The state distributes vaccines through zonal storage facilities, one in Maiduguri to cater to the central zone and one in Southern Borno to take care of the nine LGAs in the South. “For those safe areas we have a direct vaccine delivery system in place where our vehicles can convey the vaccine from the zonal post to the individual health facilities, but for the security compromised areas we have a plan for the LGAs to come and collect their vaccine,” Modu said. “We do that monthly and we pay transportation for conveyance of vaccines to those LGAs.”
He said the major challenge they face in distributing vaccines is the “delay in movement of vaccines from the state to the LGAs. Because we need to have security clearance from the military who will convey vaccines to those locations. And even if the LGA is to come and collect the vaccine at the state level, we need to have a clearance for the LGA to collect the vaccine and convey to their LGA.”
Most of the LGAs in Borno affected by the insurgency are in the north and central zones of the state, and in order to ensure that vaccines get to these areas, Modu said the state disburses monthly stipends of N10,000 to the LGA Cold Chain officers that come to Maiduguri to collect their vaccines.
Dealing with human resource challenges
A significant number of the health workers providing services in conflict-zones like Dikwa and environs are employed by partners providing humanitarian services at health facilities.

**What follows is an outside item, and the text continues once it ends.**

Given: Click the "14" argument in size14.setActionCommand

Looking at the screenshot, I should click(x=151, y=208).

When partner programs end, they disengage their personnel, and where there is no sustainability plan built into the program, it results in a dearth of skilled health workers.

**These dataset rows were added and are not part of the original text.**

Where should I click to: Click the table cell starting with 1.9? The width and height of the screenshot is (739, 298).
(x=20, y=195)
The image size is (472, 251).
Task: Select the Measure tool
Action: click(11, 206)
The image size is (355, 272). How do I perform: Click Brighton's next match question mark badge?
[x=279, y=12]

“If we discover such challenges, we quickly deploy health workers to those locations to provide routine immunisation services,” Modu said. “In Dikwa I think we deployed three of such individuals to provide services. We have them across the state in the conflict-affected areas.” He said the state has currently deployed about 100 health workers to support routine immunisation services. He added that health workers recruited to fill human resources for health gaps for routine immunisation services are paid N20,000 per month, and when the state is planning to engage new health workers, this pool of workers are first to be deployed. “That is how we motivate our health workers to provide services in some areas,” he said.
Charting the path ahead
Modu says he is proud of the commitment and sacrifice that the frontline health workers and his team have made to continue providing RI services despite the security challenges facing the state. “A lot of us in Borno, be it partners, state or LGA staff, have all faced a lot of challenges, but we insist that we would not stop the fight until we reach out to all eligible children,” he said.

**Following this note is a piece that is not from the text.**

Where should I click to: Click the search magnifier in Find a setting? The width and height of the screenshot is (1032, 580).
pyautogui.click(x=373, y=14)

He says the state has the necessary structures in place for routine immunisation but is quick to point out that the drivers of success for the program in the state has been the MOU with the Dangote Foundation and BMGF. That agreement is set to end this year, although the state is considering extending the MOU to a broader range of primary health care services, Modu said.
To move forward, Modu is eager to see the state PHCDA established and Primary Health Care Under One Roof (PHCUOR) become a reality in Borno. “As I am speaking to you now the SPHCDA has no budget, has no overhead, but because of the synergy with partners, that’s why most of our activities are moving as a state,” he said, adding, “So, my prayers is to have PHC Under One Roof in Borno State. That will move us forward.”